状態が悪い、あまりよくないのであれば、修繕などを見越して料金を交渉するなどする必要があります。
デメリット3 スケルトンよりコスト高となることも
開業費用の節約が居抜き物件のメリットであるものの、「節約できたから」と油断してしまうと、逆にコストが増えてしまうこともあります。
前述のように、レイアウト変更や配管設備などの工事が必要だと、物件の取得とは別に費用がかかります。
開業するならやはり自分のオリジナルな店を…と外装や内装にこだわった結果、解体費用などが必要となり、浮かせたはずの費用より多くの費用がかかったケースもあります。
デメリット4 退去時は「原状回復」が原則
居抜き物件であっても、退去時には原状回復義務が発生します。つまり、物件をスケルトン状態にして返さねばなりません。
自分が借りるときには内装や設備がそのまま残っていた。だから、借りたときの状態に戻せばよい(=回復のための工事は不要)と思いがちなので、注意が必要です。
柱など構造部分だけのスケルトン状態に戻すには、費用もかかります。そこも理解した上で居抜き物件を契約しなくてはなりません。
ただ、場合によっては前の店舗が残した内装・設備はそのままでよいとされるケースもあります。
居抜き物件で飲食店を始めるのに必要な開業資金
では、居抜き物件での飲食店開業にはどのくらいの費用がかかるのかを見てみましょう。
居抜きとスケルトンとの比較
まずは、居抜き物件を活用するとスケルトン物件よりどれくらい安く抑えられるのか、比較できる表にしてみました。
スケルトンでの開業費用は、日本政策金融公庫「新規開業実態調査」の結果を参考にしています(日本政策金融公庫「創業の手引き+」参照)。
項目 | スケルトン物件 | 居抜き物件 |
---|---|---|
テナント賃貸借 (造作譲渡費用) | 155万円 | 250万円 |
内外装工事 | 368万円 | 80万円 |
機器・什器・備品等 | 186万円 | 50万円 |
運転資金 | 169万円 | 169万円 |
保証金・ FC加盟金 | 6万円 | 6万円 |
合計 | 884万円 | 505万円 |
もちろん、店舗の立地や広さなど物件の条件や、どれくらいの設備・機器等が利用可能かなどによって、費用は大きく異なります。
しかしこの例の場合、居抜き物件なら300万円以上の費用が節約できる計算です。
居抜き物件では造作譲渡費用が発生する分、テナント賃貸料が高くなりますが、工事費用や設備費用は大きく抑えられます。
運転資金はやや多めに見えますが、飲食店の約6割が開店から経営が黒字になるのに半年以上かかっているため、赤字でも半年は持ちこたえられるよう、なるべく多く確保しておく必要があります。
居抜きでも飲食店の「1円起業」は難しい
最近は、「1円起業」「プチ起業」など、開業に対する資金のハードルが下がったことが注目されています。しかし飲食店の開業は、そこまで少額の資金ではできません。

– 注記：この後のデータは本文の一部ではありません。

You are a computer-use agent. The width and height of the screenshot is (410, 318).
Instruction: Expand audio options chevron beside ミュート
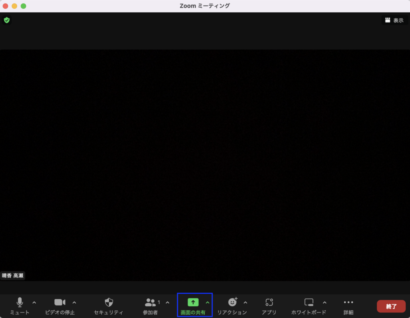coord(34,302)
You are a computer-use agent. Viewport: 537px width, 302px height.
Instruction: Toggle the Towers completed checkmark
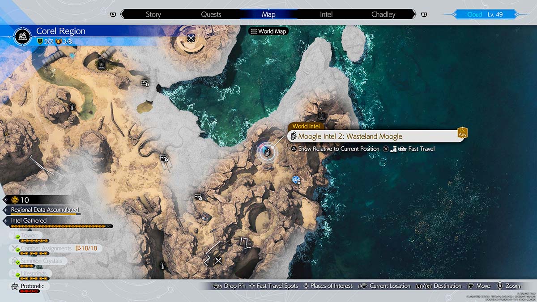[x=17, y=236]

飲食店は、居抜き物件を活用したとしても費用をまったくかけずにオープンするのは不可能でしょう。食材の仕入れなどさまざまな支出も不可欠です。
日本政策金融公庫の「250万円未満の少額開業の実態調査」によれば、飲食業での250万円未満の少額開業は、全体の4.7%にとどまります。

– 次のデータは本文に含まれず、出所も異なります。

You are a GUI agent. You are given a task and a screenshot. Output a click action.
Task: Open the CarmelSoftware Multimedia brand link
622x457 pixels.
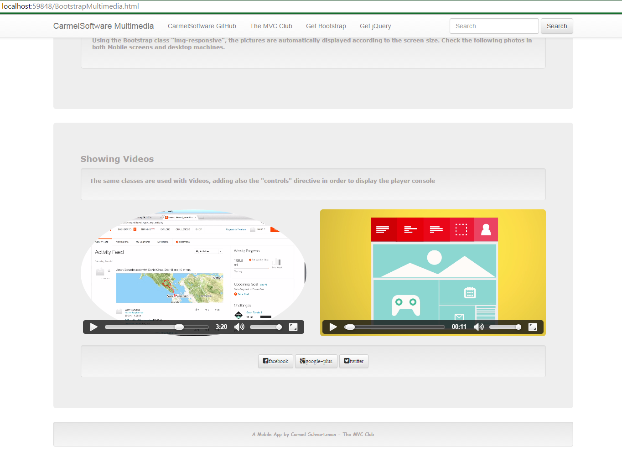point(104,26)
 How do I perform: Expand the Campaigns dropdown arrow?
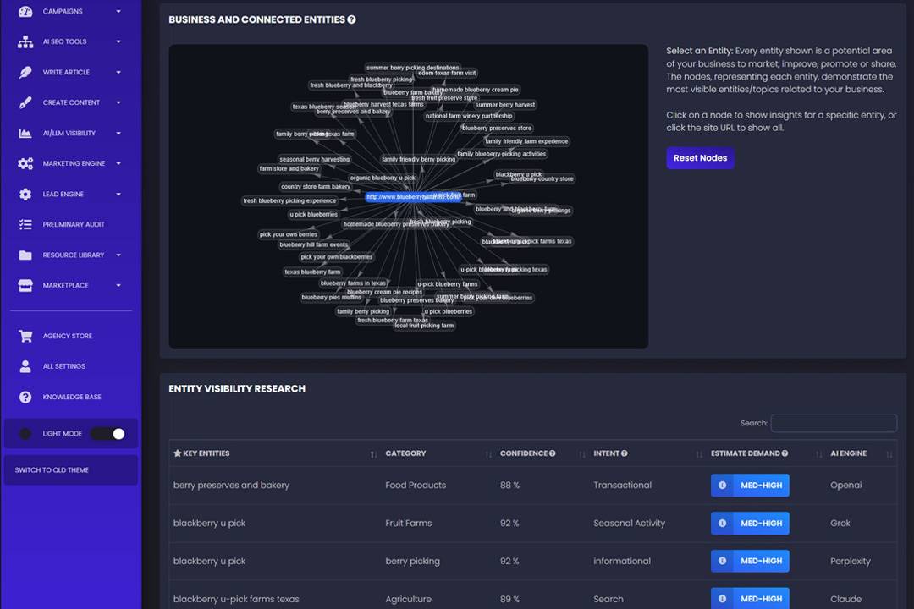tap(118, 12)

また同調査によれば、飲食業の開業費用は156万円(少額開業)~1,295万円(非少額開業)と幅広くなっています。
少額開業を可能にするには、スペースの小さい居抜き物件もしくは自宅開業にする、メニューは1つなどに絞って機器や食材を最小限にする、といった工夫が必要でしょう。
居抜き物件を見るときのチェックポイント
居抜き物件には、かえってスケルトンより工事費用がかさんだりするデメリットもあるとお伝えしました。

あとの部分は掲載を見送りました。